WRITTEN PROBLEM:
Please arrange every line of the items below as a numbered list, leaving out any blank lines.

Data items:
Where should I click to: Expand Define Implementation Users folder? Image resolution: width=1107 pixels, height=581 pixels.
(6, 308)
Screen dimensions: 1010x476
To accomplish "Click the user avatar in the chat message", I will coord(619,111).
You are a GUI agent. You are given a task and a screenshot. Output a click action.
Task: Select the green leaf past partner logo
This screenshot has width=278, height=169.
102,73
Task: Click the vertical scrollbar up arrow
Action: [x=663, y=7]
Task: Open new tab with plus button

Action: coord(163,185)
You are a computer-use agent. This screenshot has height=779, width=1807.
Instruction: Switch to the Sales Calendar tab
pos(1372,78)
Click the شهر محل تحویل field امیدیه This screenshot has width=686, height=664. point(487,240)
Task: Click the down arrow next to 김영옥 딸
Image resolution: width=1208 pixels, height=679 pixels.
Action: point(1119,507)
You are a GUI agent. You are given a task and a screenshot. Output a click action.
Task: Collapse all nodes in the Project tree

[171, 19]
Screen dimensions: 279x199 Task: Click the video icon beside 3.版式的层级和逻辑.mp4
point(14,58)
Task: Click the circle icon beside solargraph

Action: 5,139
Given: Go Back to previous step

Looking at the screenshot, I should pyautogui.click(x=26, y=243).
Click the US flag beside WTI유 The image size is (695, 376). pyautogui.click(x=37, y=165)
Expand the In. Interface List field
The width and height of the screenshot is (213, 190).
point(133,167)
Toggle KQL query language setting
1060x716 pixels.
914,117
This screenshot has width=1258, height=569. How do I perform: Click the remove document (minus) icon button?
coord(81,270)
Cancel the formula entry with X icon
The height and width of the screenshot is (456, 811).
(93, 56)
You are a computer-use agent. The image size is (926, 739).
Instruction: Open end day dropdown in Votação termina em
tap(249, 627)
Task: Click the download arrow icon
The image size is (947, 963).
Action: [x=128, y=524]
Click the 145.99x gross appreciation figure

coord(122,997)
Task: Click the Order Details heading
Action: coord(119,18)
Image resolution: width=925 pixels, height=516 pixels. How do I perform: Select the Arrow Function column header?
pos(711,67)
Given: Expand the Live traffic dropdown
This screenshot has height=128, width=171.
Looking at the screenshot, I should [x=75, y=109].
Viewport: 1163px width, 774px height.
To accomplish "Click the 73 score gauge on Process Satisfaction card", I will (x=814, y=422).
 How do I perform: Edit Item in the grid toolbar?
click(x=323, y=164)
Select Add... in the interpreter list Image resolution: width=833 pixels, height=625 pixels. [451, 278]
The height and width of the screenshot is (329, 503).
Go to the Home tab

WORKED SOLUTION:
1. Where should I click to: Expand Define Implementation Users folder? Image resolution: width=1107 pixels, height=581 pixels.
2. (6, 308)
3. Screen dimensions: 1010x476
4. To accomplish "Click the user avatar in the chat message", I will coord(619,111).
5. You are a GUI agent. You are given a task and a screenshot. Output a click action.
6. Task: Select the green leaf past partner logo
7. This screenshot has width=278, height=169.
8. 102,73
9. Task: Click the vertical scrollbar up arrow
10. Action: [x=663, y=7]
11. Task: Open new tab with plus button
12. Action: coord(163,185)
13. You are a computer-use agent. This screenshot has height=779, width=1807.
14. Instruction: Switch to the Sales Calendar tab
15. pos(1372,78)
16. Click the شهر محل تحویل field امیدیه This screenshot has width=686, height=664. point(487,240)
17. Task: Click the down arrow next to 김영옥 딸
18. Image resolution: width=1208 pixels, height=679 pixels.
19. Action: point(1119,507)
20. You are a GUI agent. You are given a task and a screenshot. Output a click action.
21. Task: Collapse all nodes in the Project tree
22. [171, 19]
23. Screen dimensions: 279x199 Task: Click the video icon beside 3.版式的层级和逻辑.mp4
24. point(14,58)
25. Task: Click the circle icon beside solargraph
26. Action: 5,139
27. Given: Go Back to previous step
28. Looking at the screenshot, I should pyautogui.click(x=26, y=243).
29. Click the US flag beside WTI유 The image size is (695, 376). pyautogui.click(x=37, y=165)
30. Expand the In. Interface List field
31. The width and height of the screenshot is (213, 190).
32. point(133,167)
33. Toggle KQL query language setting
34. 1060x716 pixels.
35. 914,117
36. This screenshot has width=1258, height=569. How do I perform: Click the remove document (minus) icon button?
37. coord(81,270)
38. Cancel the formula entry with X icon
39. The height and width of the screenshot is (456, 811).
40. (93, 56)
41. You are a computer-use agent. The image size is (926, 739).
42. Instruction: Open end day dropdown in Votação termina em
43. tap(249, 627)
44. Task: Click the download arrow icon
45. The image size is (947, 963).
46. Action: [x=128, y=524]
47. Click the 145.99x gross appreciation figure
48. coord(122,997)
49. Task: Click the Order Details heading
50. Action: coord(119,18)
51. Image resolution: width=925 pixels, height=516 pixels. How do I perform: Select the Arrow Function column header?
52. pos(711,67)
53. Given: Expand the Live traffic dropdown
54. This screenshot has height=128, width=171.
55. Looking at the screenshot, I should [x=75, y=109].
56. Viewport: 1163px width, 774px height.
57. To accomplish "Click the 73 score gauge on Process Satisfaction card", I will (x=814, y=422).
58.  How do I perform: Edit Item in the grid toolbar?
59. click(x=323, y=164)
60. Select Add... in the interpreter list Image resolution: width=833 pixels, height=625 pixels. [451, 278]
61. The height and width of the screenshot is (329, 503).
62. Go to the Home tab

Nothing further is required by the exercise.